> **Task requirements**: Lay out the records from the line with "Screen dimensions: 1024x576" up to and including the line with "the 登録URL確認 box" as a JSON list of strings, one string per line and no strings for blank lines. Include only those lines, and leave the pictures out.

> **Records for the task**:
──────────────────────────────

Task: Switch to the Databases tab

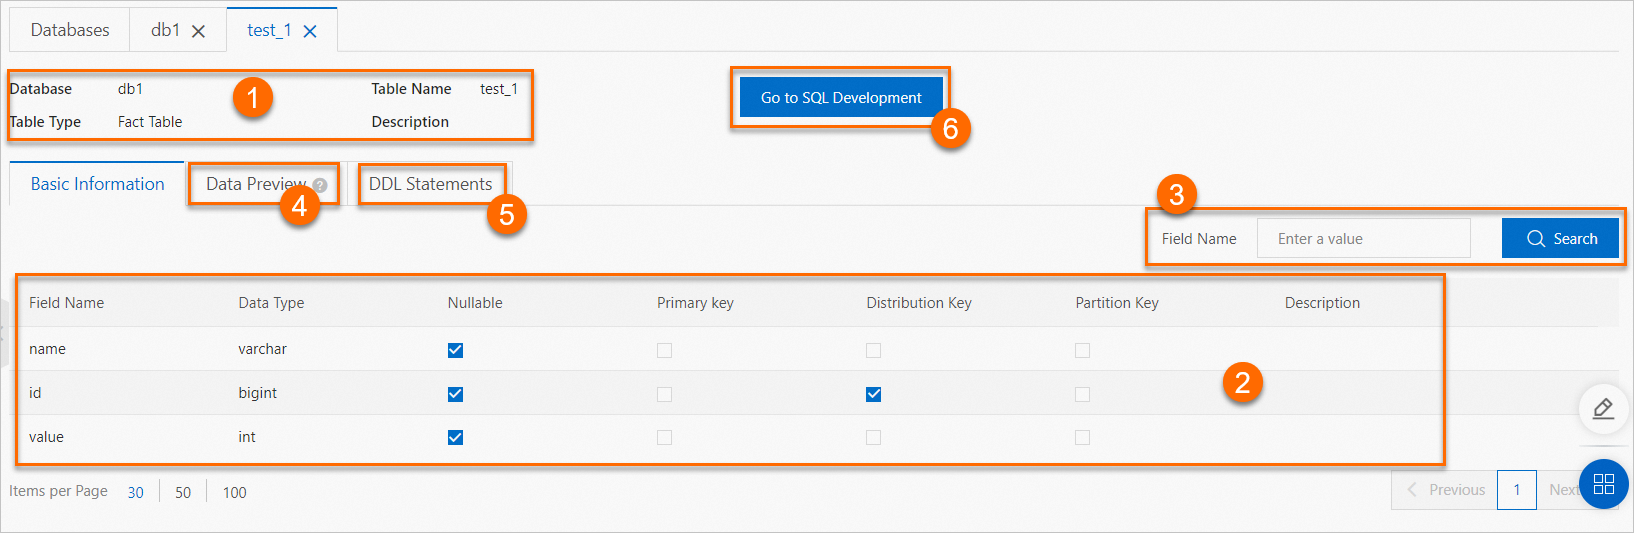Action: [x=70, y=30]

──────────────────────────────

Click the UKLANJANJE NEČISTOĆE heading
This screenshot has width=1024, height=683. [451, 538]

──────────────────────────────

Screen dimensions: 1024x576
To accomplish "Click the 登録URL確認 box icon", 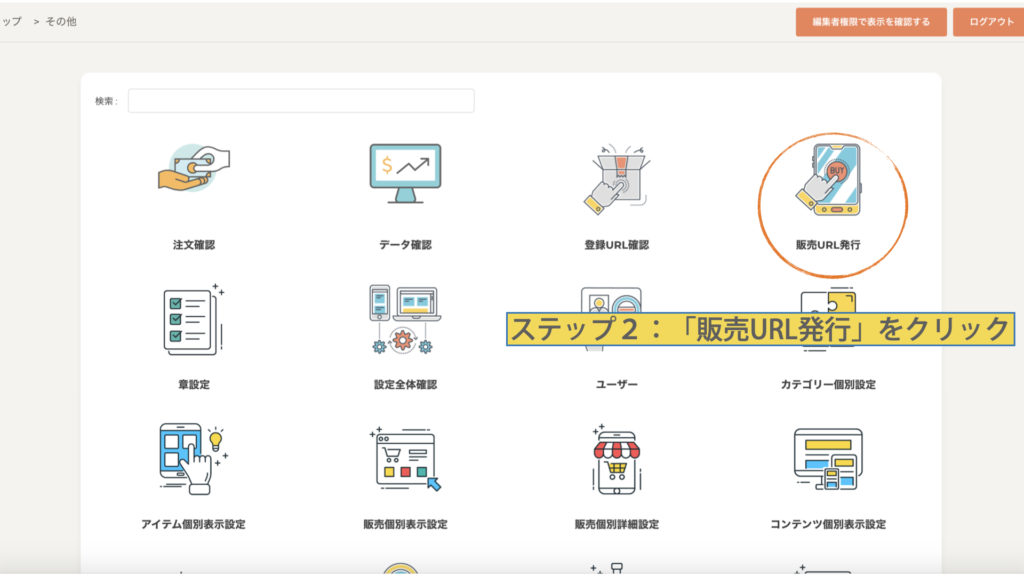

──────────────────────────────

> **Right answer**:
[
  "Screen dimensions: 1024x576",
  "To accomplish \"Click the 登録URL確認 box icon\", "
]